4. On 02/28/24 at 11:50 AM, during an interview with the Investigator, a Medication Nurse (LPN) (Staff #10) stated that the dose that Patient #1 was prescribed, 2.5 Suboxone 8mg-2mg sublingual films daily, is a large dose and he would have called the pharmacist to verify the dose before administering the medication. Staff #10 reported that it's always best to do your due diligence and verify the dose with the pharmacy.

5. On 02/28/24 at 3:00 PM, during an interview with the Investigator, the Chief Medical Officer (Staff #7) stated that regarding the adverse incident with Patient #1, Suboxone does not increase respiratory depression. The Patient was given one dose of Narcan during the incident, with no response. The Narcan did not do anything, which means you can take Suboxone off the table as the cause for the Patient's change in condition.

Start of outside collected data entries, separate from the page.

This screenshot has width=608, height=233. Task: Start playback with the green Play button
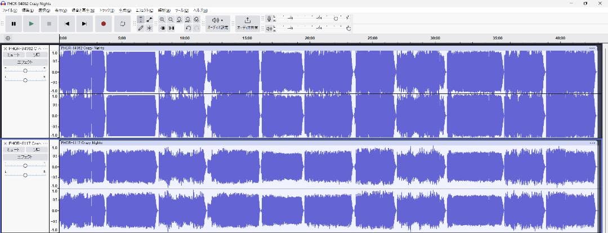click(x=31, y=24)
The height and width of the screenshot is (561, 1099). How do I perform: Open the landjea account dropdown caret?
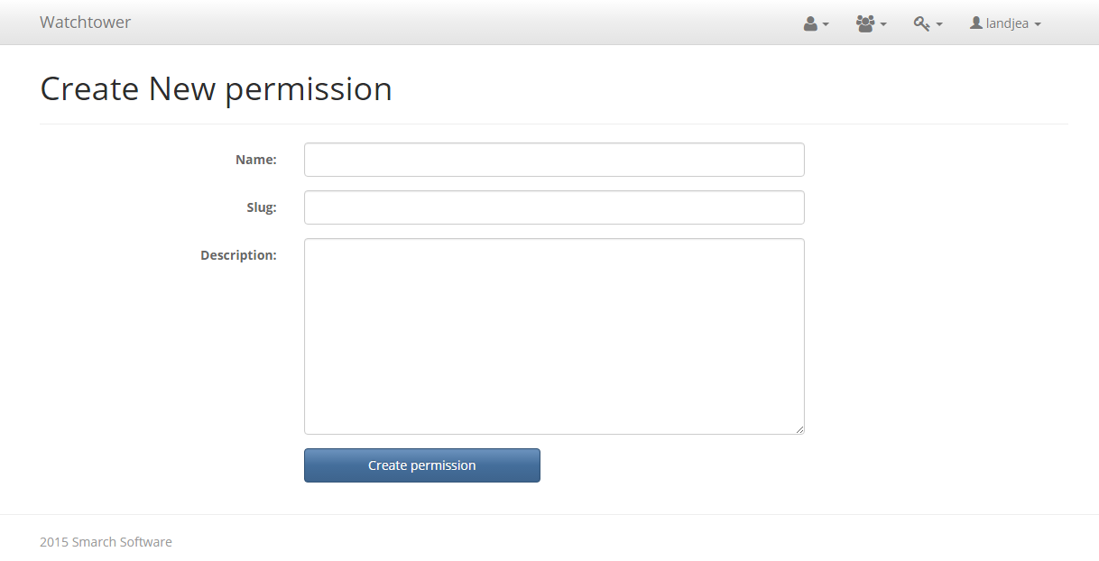pos(1038,24)
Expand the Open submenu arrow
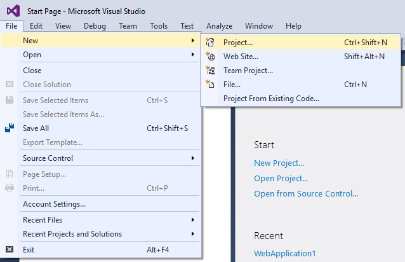The height and width of the screenshot is (262, 405). tap(193, 55)
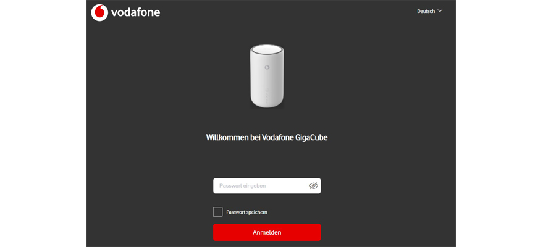This screenshot has width=543, height=247.
Task: Click the GigaCube router image
Action: pyautogui.click(x=267, y=77)
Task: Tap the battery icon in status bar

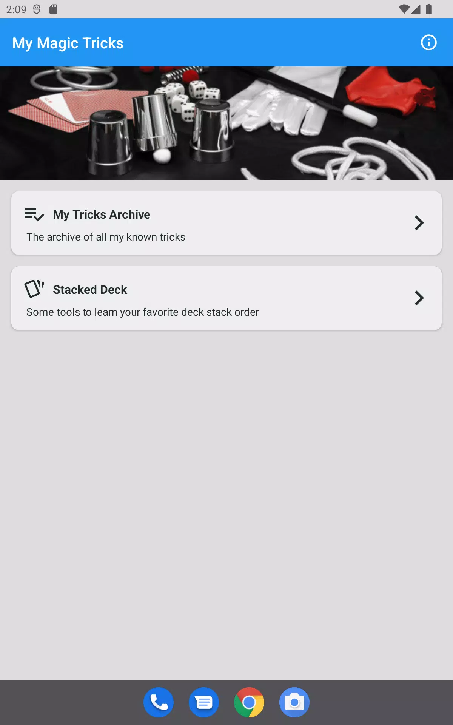Action: pyautogui.click(x=429, y=9)
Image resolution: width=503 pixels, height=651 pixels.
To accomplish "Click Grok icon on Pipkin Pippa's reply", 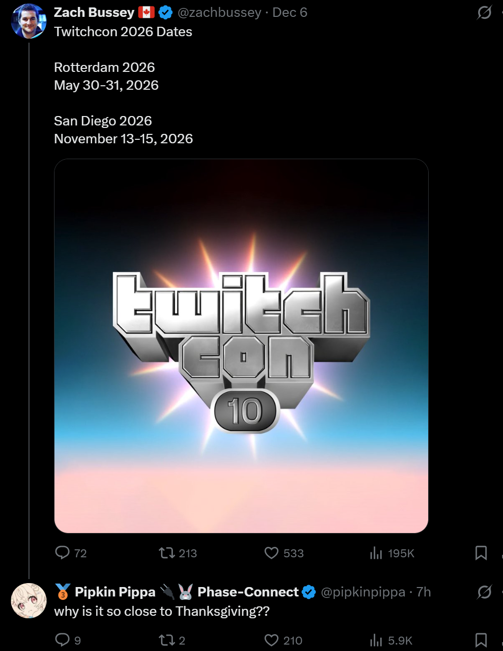I will (x=484, y=592).
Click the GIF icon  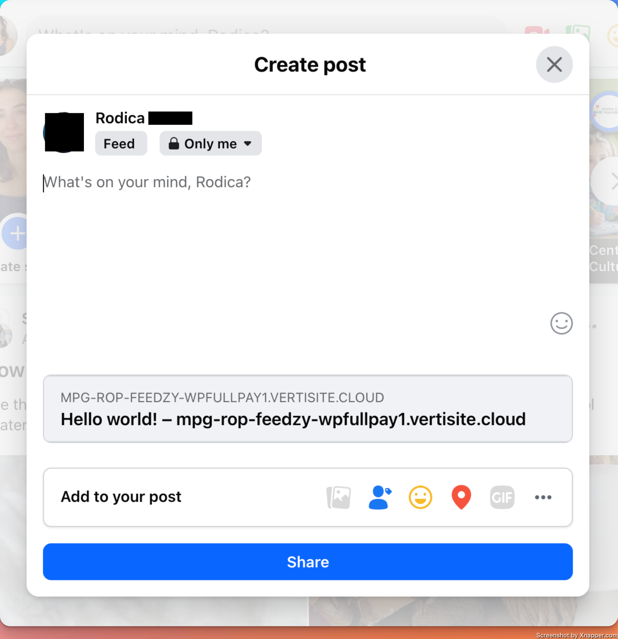(x=502, y=497)
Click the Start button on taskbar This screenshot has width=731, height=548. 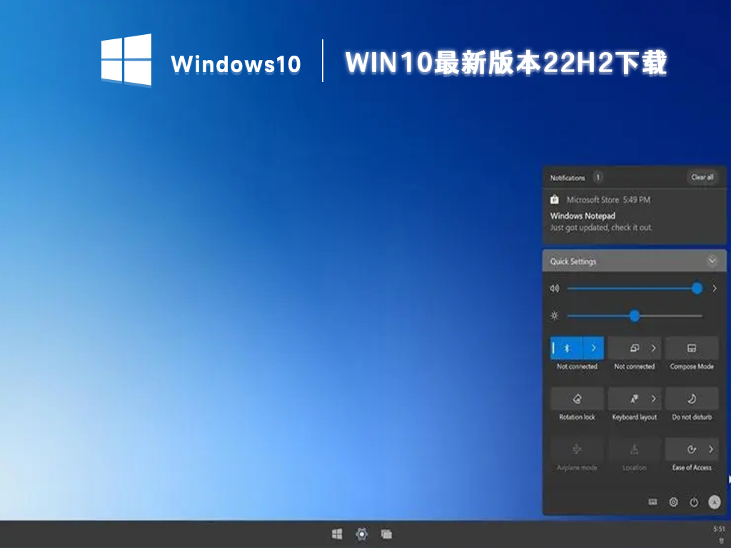click(x=337, y=534)
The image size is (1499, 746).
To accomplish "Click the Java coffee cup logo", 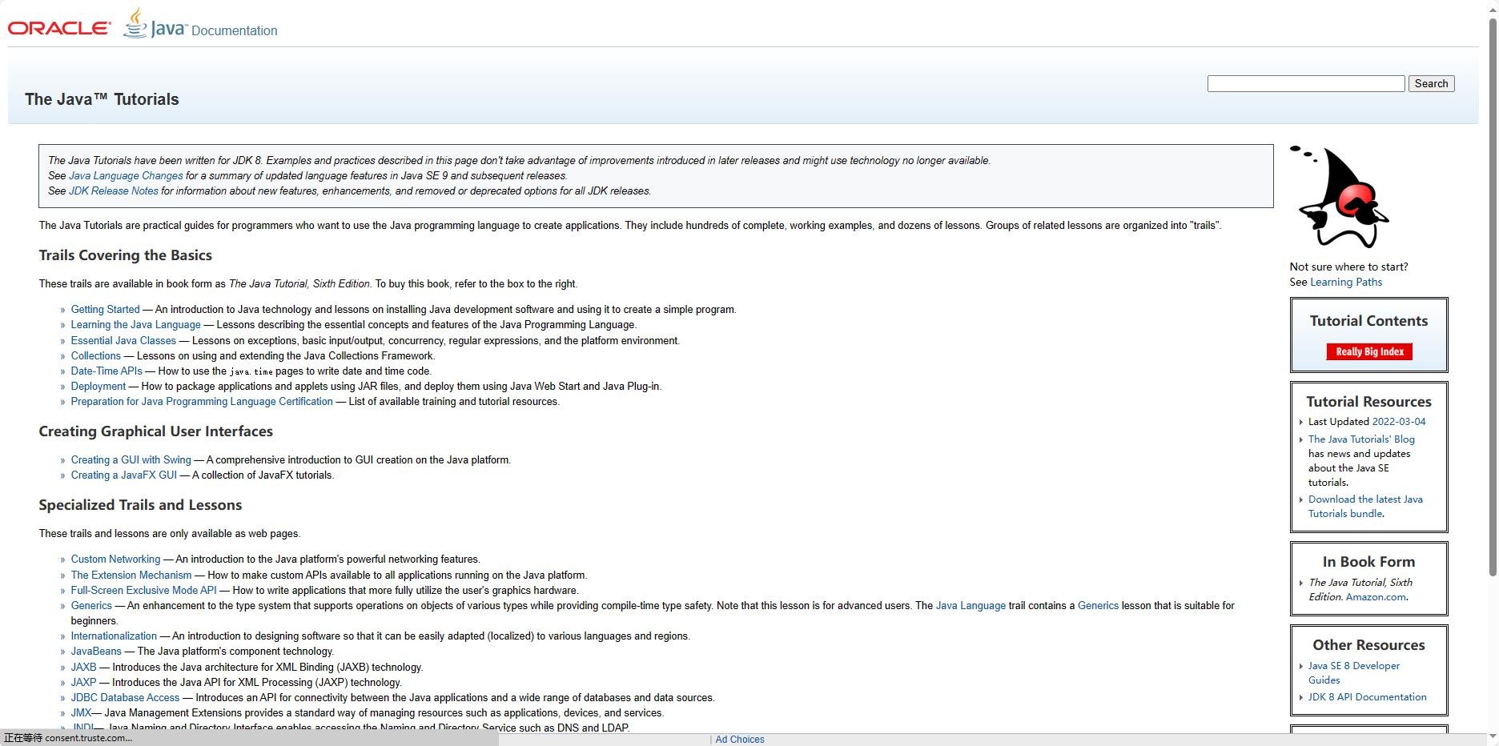I will pos(136,24).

6. On 03/13/24 at 10:45 AM, during an interview with the Investigator, the Staff Pharmacist (Staff #12) stated that when reconciling the Suboxone dose for Patient #1, the psychiatric provider reported to the pharmacist that he had not used the Provider Monitoring Program (PMP) to verify the dose, but he had verified the dose with the inpatient treatment facility. The Investigator reviewed the clinical information provided for the Patient upon admission. Staff #12 stated that the medication reconciliation from the acute care medical hospital dated 08/28/23, referencing a 2.5 mg film, appears to be the pharmacy tech's reference to a different dose of Suboxone (2 mg/0.5 mg Suboxone). It was not intended to prescribe the Patient with a dose two and a half times their previous dose (8mg/2mg). The pharmacist stated that this was probably a medication error. Staff #12 stated that the pharmacy would have caught this, but they do not have access to the patient's clinical information provided during the admission process.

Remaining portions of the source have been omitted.